2. On this specific issue of elastic collisions: You might consider why it's necessary to teach quantitative solutions to elastic collision problems at all. Yes, you need to be able to check whether a collision is elastic by comparing KE before and after the collision. But even with the simplified relative speed equation that you reference, solving for speed in elastic collisions is more calculation that we need for AP 1, or even for my taste in any intro course. That's not to say you're wrong to teach it, as I did for years... I just don't think it does enough to be worth the time it takes to teach and solve the problems.

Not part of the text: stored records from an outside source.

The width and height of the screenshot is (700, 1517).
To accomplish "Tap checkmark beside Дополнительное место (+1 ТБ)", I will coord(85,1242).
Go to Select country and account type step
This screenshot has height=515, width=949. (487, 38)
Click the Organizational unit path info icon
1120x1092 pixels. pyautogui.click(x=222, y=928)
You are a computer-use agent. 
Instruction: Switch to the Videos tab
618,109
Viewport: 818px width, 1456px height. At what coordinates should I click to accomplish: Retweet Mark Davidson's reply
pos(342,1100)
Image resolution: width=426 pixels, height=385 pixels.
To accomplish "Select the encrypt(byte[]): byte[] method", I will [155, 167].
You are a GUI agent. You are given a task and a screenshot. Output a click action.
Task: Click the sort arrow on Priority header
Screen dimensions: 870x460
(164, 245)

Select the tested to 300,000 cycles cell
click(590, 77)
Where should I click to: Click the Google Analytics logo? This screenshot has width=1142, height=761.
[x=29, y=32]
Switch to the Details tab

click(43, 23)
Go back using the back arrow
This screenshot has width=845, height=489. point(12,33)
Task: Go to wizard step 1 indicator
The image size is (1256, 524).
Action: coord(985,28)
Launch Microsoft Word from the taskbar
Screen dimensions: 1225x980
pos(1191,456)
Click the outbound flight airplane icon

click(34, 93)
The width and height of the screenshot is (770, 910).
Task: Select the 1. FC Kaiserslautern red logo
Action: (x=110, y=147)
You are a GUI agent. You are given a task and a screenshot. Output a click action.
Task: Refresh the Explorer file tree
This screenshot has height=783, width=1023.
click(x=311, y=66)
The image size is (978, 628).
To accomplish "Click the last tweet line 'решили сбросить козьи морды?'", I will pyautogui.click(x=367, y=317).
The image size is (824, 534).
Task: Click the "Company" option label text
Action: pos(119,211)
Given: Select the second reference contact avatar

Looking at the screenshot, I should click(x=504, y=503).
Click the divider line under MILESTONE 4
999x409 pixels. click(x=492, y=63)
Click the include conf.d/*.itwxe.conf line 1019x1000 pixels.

Greg, I agree with your answer. I have used that same Giancoli derivation and formula for many years. Students tend to think it is pretty slick but, all in all, it is plug and chug. Several years ago I gave my AP students some Conceptual Physics worksheets that just asked questions. They were pretty much stumped so I now teach the ideas conceptually first. A few quick calculations and that's it. The lab we do is entirely qualitative and observational.

ReplyDeleteGreg, I agree with your answer. I have used that same Giancoli derivation and formula for many years. Students tend to think it is pretty slick but, all in all, it is plug and chug. Several years ago I gave my AP students some Conceptual Physics worksheets that just asked questions. They were pretty much stumped so I now teach the ideas conceptually first. A few quick calculations and that's it. The lab we do is entirely qualitative and observational.

ReplyDeleteI too agree with the general principle that it's not necessary to teach rigorous calculations, with one caveat: I have a few students who lean on mathematics to help reinforce their conceptual understanding. For those students, who are typically very strong mathematically, I encourage them to make up reasonable values for unknown quantities (or just to manipulate symbols) and then draw conclusions that way. The goal, of course, is to wean them off their algebraic crutch, but that can take some time.

ReplyDeleteActually this relationship is quite conceptually deep. The most basic interpretation is that the relative velocities are equal and opposite before and after the collision. The more sophisticated interpretation is that this is the consequence of the momenta of the two objects having equal and opposite momenta in the center of mass frame of reference.

ReplyDeleteHowever, the students professor was quite right about warning the student about using this equation because it is only valid in 1d elastic collisions, and it is likely that students will not use it correctly.

Personally I have become quite taken by teaching collisions through using the momentum vector and the dot product. It is actually quite shocking how it reduces the algebra and how generalizable it is to special relativity.

Late to the party (only just found this blog - it's very helpful), but here is why I'd be leary about that equation (or any equation derived from "first princiles").

ReplyDeleteMany more years ago than I'd like to admit, I was tutoring a very conscientious young lady who was earning B+ on her physics exams, but was worried that she didn't really understand what was going on. We started with banked track problems. I began drawing an inclined plane, and sketching an FBD, and she exclaimed, "oh, that's what a banked track is!" Her professor had derived a banked track equation, and she had gotten the problems right by successfully plugging into that equation, without having a clue about what was going on. (A similar situation might be what the college professor was responding to. If the student understands where the equation comes from, and when it applies, ok. However, some may use it as a shortcut, without understanding when it applies...)

I get the same thing from my students. For circular orbits : "Can we use v^2=Gm/r on the test?" I tell them, no. (At least not without deriving it.) "You need to show me that you understand the problem from 1st prunciples: Fnet = ma, and a=v^2/r works for any uniform circular motion. Don't memorize a separate equation for orbits, roller-coaster loops, banked tracks... know what is going on."

I hadn't even seen the particular equation above. (Or forgot it if I did.) I am intrigued about the relative velocity angle, and might show it to my kids.